▶ [Task statement] Wherever a line holds the word "computer", copy that line from the data.

▶ [The input]
▬▬▬▬▬▬▬▬▬▬
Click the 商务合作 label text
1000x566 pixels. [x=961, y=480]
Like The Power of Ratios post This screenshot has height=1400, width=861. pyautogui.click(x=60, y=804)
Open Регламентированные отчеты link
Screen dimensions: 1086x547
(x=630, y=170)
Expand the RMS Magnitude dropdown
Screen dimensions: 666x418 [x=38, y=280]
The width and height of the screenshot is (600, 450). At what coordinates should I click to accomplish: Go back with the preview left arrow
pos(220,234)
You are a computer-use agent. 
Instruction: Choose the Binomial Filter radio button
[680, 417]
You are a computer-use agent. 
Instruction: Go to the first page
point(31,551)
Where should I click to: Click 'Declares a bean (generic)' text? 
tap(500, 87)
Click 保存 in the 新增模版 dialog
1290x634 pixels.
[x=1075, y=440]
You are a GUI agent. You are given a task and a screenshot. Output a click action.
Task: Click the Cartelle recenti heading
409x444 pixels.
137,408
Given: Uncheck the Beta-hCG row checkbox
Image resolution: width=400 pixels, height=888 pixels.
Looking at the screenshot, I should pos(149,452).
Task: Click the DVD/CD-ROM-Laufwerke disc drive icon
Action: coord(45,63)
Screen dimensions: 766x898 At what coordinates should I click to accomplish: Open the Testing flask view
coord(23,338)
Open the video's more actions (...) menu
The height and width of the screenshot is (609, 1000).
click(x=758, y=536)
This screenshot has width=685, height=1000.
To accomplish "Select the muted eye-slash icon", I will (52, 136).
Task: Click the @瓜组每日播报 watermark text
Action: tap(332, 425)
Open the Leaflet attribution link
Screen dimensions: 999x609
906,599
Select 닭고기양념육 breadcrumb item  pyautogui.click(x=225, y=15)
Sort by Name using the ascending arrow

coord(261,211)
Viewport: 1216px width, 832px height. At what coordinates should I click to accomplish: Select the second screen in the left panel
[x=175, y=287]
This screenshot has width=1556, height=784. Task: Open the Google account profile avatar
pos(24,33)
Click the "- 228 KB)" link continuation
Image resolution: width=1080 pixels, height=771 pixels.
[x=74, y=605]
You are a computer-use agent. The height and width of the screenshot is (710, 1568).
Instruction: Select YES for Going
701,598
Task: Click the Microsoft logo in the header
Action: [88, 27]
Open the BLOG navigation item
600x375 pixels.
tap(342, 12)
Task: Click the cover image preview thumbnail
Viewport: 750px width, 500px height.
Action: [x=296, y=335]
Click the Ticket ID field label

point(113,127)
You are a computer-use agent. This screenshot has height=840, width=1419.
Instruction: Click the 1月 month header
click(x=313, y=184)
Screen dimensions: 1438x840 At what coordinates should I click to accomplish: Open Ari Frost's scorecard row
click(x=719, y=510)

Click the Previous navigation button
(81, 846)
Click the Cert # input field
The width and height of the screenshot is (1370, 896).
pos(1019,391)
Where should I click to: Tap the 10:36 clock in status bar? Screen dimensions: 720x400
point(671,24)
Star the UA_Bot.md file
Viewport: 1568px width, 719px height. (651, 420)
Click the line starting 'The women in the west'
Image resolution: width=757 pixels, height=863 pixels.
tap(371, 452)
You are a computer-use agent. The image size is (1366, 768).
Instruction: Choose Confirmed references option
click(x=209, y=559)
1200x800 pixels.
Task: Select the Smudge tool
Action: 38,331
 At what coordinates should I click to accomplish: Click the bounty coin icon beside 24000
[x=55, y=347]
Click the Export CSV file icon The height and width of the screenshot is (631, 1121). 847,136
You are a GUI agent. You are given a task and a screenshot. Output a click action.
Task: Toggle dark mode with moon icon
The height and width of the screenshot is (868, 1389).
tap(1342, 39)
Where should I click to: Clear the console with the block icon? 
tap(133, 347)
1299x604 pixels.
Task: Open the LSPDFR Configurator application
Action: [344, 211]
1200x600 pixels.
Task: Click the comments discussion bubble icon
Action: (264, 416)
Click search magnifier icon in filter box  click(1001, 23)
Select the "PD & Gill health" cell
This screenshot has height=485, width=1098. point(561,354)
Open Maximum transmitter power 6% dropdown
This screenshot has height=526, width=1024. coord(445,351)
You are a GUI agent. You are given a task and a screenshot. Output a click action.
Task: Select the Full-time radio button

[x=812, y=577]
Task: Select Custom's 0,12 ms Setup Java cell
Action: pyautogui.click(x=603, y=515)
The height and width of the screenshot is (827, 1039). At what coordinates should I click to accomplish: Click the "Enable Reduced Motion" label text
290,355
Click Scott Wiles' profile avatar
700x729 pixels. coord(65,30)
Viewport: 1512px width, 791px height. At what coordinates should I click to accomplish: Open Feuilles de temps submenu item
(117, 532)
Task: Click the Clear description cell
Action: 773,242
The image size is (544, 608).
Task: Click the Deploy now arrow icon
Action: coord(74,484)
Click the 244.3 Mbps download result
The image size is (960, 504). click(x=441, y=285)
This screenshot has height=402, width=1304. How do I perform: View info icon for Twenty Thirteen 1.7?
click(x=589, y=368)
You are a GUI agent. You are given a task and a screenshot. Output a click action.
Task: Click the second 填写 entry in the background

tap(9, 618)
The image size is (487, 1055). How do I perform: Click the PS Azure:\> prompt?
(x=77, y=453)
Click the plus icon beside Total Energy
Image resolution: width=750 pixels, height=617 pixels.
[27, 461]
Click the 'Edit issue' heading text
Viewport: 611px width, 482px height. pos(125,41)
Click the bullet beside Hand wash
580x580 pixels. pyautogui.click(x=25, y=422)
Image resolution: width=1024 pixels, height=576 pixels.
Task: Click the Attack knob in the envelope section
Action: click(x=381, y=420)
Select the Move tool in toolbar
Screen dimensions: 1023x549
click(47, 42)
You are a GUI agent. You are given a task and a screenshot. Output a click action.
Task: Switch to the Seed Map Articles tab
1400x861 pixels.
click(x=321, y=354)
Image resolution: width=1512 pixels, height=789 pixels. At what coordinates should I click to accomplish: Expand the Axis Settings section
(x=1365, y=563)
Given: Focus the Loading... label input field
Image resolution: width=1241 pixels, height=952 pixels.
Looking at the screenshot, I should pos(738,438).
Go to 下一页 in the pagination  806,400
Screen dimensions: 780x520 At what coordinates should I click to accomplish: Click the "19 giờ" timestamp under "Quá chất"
▬▬▬▬▬▬▬▬▬▬
▶ [Exercise output]
You are a computer-use agent. 
You are a computer-use agent. 
You are a computer-use agent. The height and width of the screenshot is (710, 1568).
You are a computer-use agent. This screenshot has height=840, width=1419.
You are a computer-use agent. The image size is (1366, 768).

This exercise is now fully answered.